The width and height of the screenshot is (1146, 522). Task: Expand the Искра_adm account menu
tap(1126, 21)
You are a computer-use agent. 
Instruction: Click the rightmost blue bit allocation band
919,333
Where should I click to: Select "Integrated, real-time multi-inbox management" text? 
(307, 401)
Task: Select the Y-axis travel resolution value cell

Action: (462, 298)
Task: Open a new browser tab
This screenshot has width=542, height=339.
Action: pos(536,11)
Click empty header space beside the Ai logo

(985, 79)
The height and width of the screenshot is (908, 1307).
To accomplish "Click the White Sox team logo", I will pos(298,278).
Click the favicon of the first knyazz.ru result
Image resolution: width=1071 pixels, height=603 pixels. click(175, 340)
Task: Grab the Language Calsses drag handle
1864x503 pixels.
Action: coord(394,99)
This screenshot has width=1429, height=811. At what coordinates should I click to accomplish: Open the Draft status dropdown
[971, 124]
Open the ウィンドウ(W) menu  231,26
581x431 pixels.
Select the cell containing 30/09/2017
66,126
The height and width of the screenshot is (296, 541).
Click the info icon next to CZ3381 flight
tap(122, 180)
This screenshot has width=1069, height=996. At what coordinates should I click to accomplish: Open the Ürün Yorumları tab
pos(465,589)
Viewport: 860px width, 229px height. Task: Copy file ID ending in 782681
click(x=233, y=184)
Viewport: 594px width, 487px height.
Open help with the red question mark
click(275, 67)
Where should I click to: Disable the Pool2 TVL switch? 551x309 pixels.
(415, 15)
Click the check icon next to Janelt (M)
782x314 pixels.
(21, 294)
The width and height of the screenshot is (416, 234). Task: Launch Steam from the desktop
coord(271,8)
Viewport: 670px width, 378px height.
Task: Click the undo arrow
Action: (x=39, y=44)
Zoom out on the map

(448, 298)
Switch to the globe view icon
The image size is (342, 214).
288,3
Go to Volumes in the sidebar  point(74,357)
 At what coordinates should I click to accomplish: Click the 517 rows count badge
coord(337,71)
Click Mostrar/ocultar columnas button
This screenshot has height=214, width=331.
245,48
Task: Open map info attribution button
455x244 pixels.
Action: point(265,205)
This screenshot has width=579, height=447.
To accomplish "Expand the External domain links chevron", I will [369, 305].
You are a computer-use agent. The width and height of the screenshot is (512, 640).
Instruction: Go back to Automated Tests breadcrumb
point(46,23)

EXERCISE OBJECTIVE: Write out every line of the preceding listing that contains "computer".

ANSWER TO THE EXERCISE:
You are a computer-use agent. 
You are a computer-use agent. The width and height of the screenshot is (512, 640).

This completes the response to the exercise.